### WHAT THE EXERCISE ASKS
Go through the data line by line. Copy each one holding the string "computer".

** TASK INPUTS follows **

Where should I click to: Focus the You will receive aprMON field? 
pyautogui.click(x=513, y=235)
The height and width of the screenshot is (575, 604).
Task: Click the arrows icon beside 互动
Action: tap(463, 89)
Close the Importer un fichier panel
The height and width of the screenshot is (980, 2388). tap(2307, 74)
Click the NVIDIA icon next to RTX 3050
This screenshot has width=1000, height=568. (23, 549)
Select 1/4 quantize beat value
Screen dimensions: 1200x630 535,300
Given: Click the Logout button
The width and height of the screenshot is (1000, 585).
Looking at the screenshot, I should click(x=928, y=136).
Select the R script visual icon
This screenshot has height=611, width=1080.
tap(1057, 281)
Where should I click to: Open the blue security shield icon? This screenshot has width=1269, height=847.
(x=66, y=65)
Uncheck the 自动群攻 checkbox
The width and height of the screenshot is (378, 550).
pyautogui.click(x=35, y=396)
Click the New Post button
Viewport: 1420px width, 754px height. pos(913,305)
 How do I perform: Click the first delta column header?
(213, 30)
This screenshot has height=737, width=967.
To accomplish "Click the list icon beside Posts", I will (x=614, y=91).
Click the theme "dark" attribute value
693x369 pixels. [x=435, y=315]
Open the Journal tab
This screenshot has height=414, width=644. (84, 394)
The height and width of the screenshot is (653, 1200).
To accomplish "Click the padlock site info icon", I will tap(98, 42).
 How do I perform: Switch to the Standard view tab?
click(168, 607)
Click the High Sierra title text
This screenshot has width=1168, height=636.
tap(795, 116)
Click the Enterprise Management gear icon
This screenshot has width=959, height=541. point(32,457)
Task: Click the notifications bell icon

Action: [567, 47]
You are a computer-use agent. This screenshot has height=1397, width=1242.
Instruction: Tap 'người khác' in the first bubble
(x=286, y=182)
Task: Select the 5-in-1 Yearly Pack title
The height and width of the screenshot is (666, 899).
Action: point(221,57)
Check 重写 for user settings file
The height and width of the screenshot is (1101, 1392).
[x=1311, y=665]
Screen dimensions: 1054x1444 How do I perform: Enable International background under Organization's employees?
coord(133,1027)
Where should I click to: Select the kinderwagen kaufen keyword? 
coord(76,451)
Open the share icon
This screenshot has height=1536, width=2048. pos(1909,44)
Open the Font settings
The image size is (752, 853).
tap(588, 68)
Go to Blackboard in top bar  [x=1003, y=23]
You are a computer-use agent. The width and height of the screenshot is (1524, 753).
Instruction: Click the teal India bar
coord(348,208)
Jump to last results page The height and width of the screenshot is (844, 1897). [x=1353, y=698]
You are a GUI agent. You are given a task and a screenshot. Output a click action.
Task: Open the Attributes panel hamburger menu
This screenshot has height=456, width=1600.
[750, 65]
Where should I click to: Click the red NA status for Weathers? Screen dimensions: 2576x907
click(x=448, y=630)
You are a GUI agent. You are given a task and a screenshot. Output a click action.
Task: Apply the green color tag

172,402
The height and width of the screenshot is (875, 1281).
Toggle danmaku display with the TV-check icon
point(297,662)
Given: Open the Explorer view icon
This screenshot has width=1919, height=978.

** End of TASK INPUTS **

### WRITTEN SOLUTION
You are a computer-use agent. This screenshot has height=1397, width=1242.
You are a computer-use agent. The width and height of the screenshot is (1524, 753).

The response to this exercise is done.